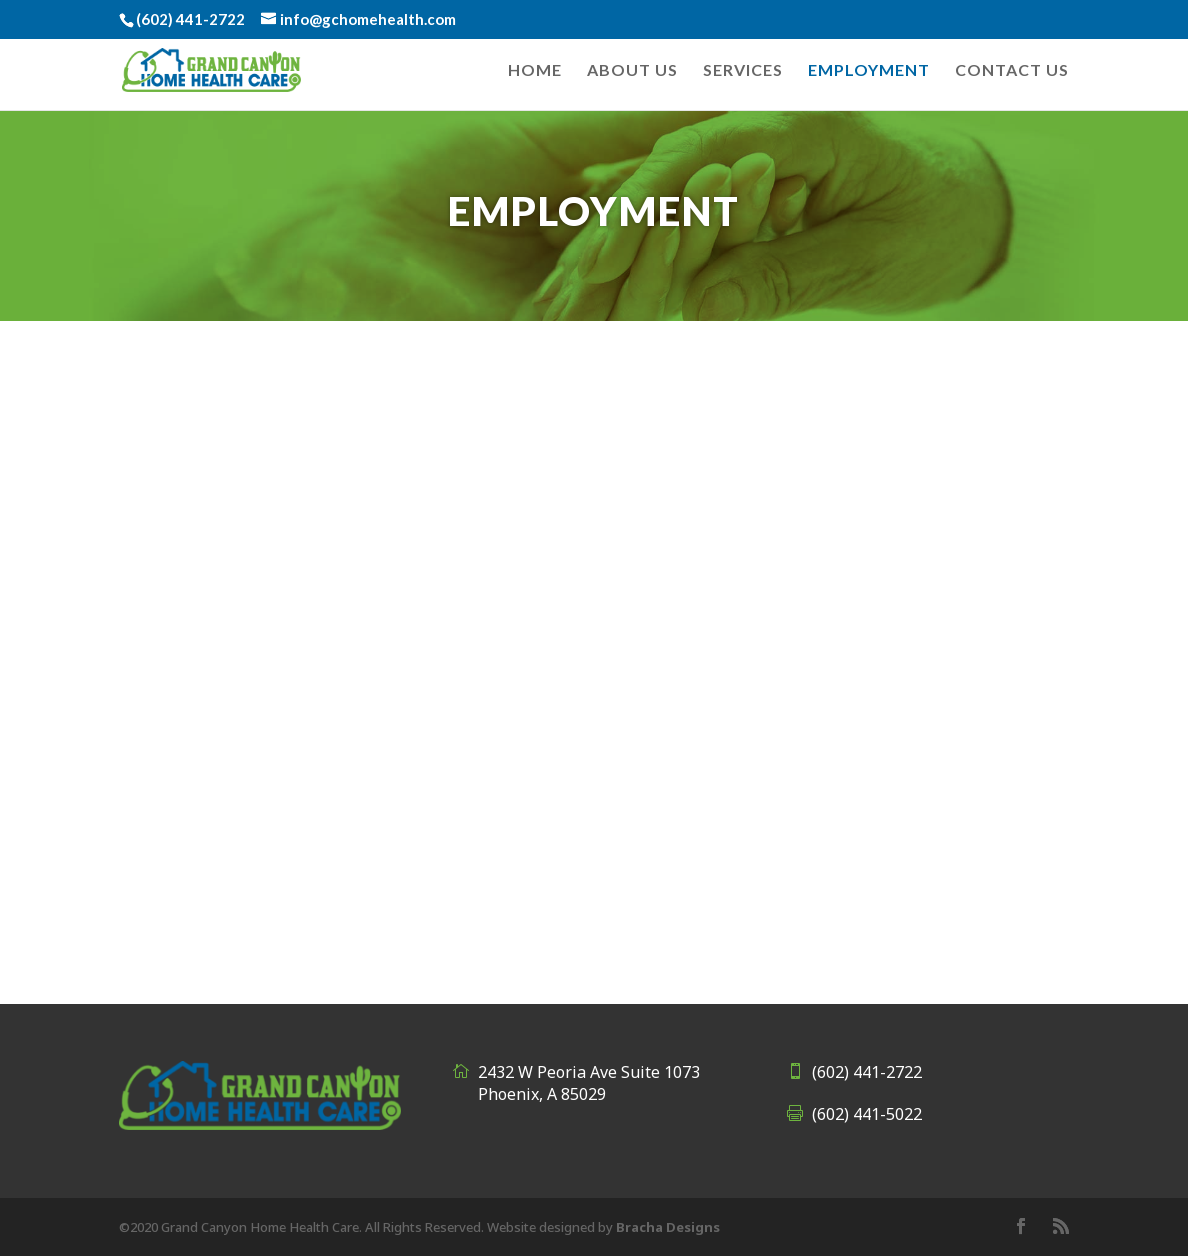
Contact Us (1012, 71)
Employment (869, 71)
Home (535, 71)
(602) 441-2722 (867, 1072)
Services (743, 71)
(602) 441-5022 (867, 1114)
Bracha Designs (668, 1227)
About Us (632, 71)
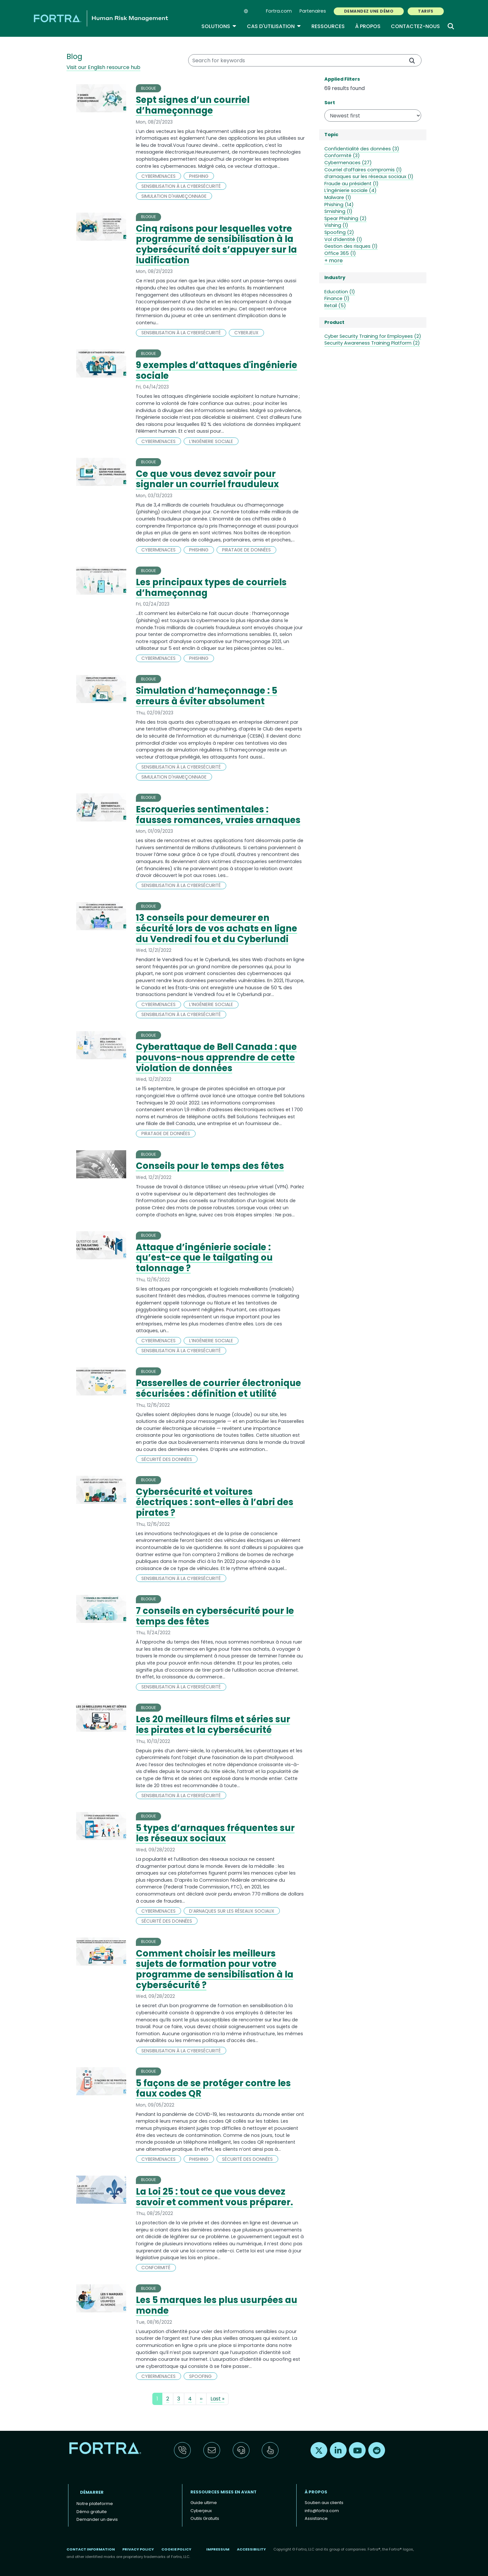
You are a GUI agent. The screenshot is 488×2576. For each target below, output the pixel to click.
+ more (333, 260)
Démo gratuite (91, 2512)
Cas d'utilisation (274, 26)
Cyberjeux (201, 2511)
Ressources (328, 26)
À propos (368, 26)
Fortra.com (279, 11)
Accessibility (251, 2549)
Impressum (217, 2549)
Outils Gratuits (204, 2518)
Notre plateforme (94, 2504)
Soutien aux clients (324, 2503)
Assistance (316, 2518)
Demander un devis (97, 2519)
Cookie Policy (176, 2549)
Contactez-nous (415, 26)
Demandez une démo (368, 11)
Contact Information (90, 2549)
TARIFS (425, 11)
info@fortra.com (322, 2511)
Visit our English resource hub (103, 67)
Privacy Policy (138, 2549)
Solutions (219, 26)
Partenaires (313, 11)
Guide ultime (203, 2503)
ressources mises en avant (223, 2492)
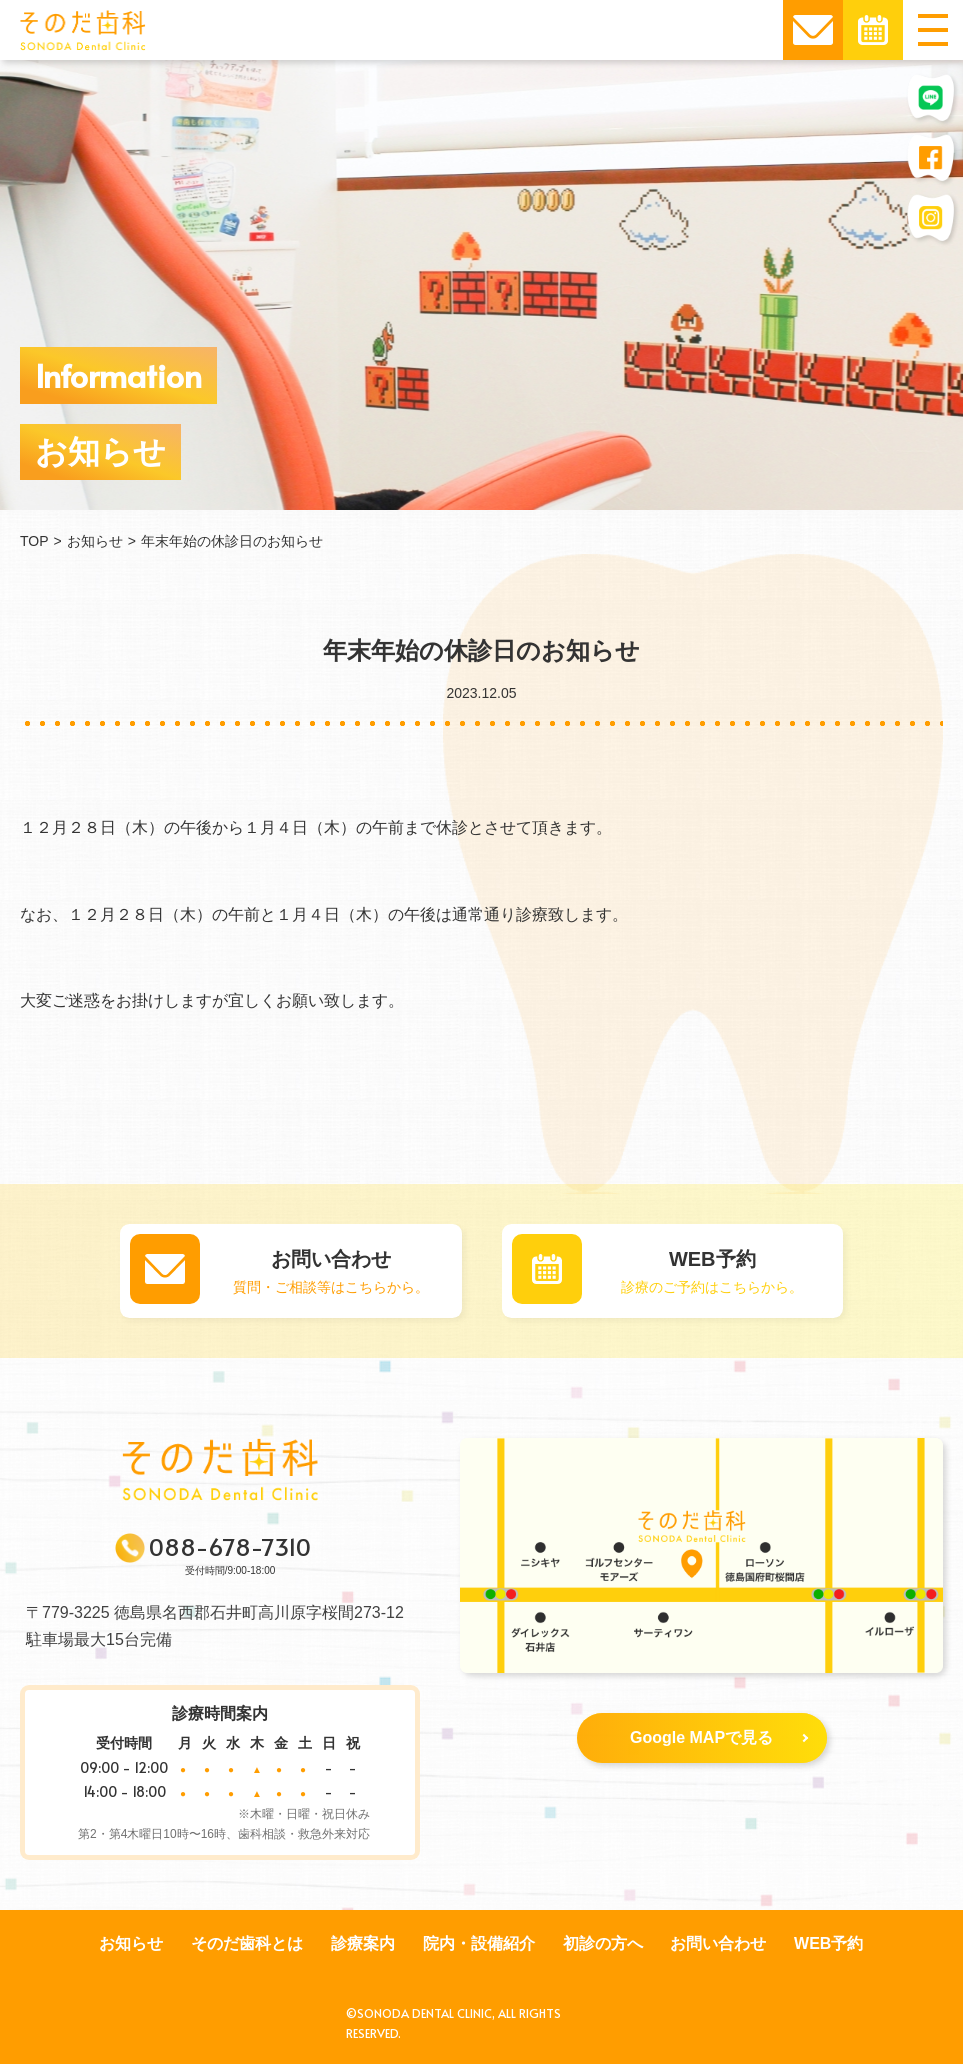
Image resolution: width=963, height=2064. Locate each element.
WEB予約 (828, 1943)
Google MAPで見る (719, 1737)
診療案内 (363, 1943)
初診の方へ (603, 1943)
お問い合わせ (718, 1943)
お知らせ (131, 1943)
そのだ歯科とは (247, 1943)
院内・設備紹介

==========

EXERCISE REQUIREMENTS →
Update the entries above by changing every "Policy" to "Statement" and keeping everything else the same. Leave out the pictures.

SOLUTION FOR THIS TASK →
Contact Us (1012, 71)
Employment (869, 71)
Home (535, 71)
(602) 441-2722 (867, 1072)
Services (743, 71)
(602) 441-5022 (867, 1114)
Bracha Designs (668, 1227)
About Us (632, 71)
You are a GUI agent. The screenshot is 488×2576. For each target below, output the pixel to click.
+ more (333, 260)
Démo gratuite (91, 2512)
Cas d'utilisation (274, 26)
Cyberjeux (201, 2511)
Ressources (328, 26)
À propos (368, 26)
Fortra.com (279, 11)
Accessibility (251, 2549)
Impressum (217, 2549)
Outils Gratuits (204, 2518)
Notre plateforme (94, 2504)
Soutien aux clients (324, 2503)
Assistance (316, 2518)
Demander un devis (97, 2519)
Cookie Statement (176, 2549)
Contactez-nous (415, 26)
Demandez une démo (368, 11)
Contact Information (90, 2549)
TARIFS (425, 11)
info@fortra.com (322, 2511)
Visit our English resource hub (103, 67)
Privacy Statement (138, 2549)
Solutions (219, 26)
Partenaires (313, 11)
Guide ultime (203, 2503)
ressources mises en avant (223, 2492)
Image resolution: width=963, height=2064. Locate each element.
WEB予約 (828, 1943)
Google MAPで見る (719, 1737)
診療案内 (363, 1943)
初診の方へ (603, 1943)
お問い合わせ (718, 1943)
お知らせ (131, 1943)
そのだ歯科とは (247, 1943)
院内・設備紹介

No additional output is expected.